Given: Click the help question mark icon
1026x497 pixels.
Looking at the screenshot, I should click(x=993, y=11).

■ ■ ■ ■ ■ ■ ■

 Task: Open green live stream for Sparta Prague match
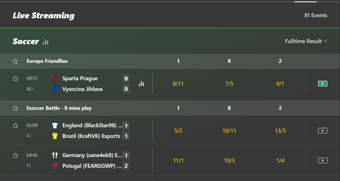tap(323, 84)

■ ■ ■ ■ ■ ■ ■

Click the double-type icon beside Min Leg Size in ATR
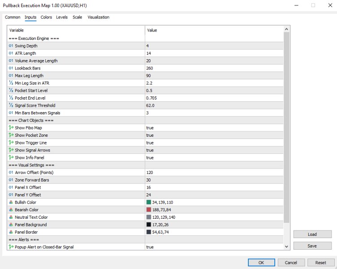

■ ■ ■ ■ ■ ■ ■

• _AIM OF THE TASK_: Search the data for "icon". Copy every line that has it.

• _SOLUTION BELOW_:
Given: Click the help question mark icon
Click the double-type icon beside Min Leg Size in ATR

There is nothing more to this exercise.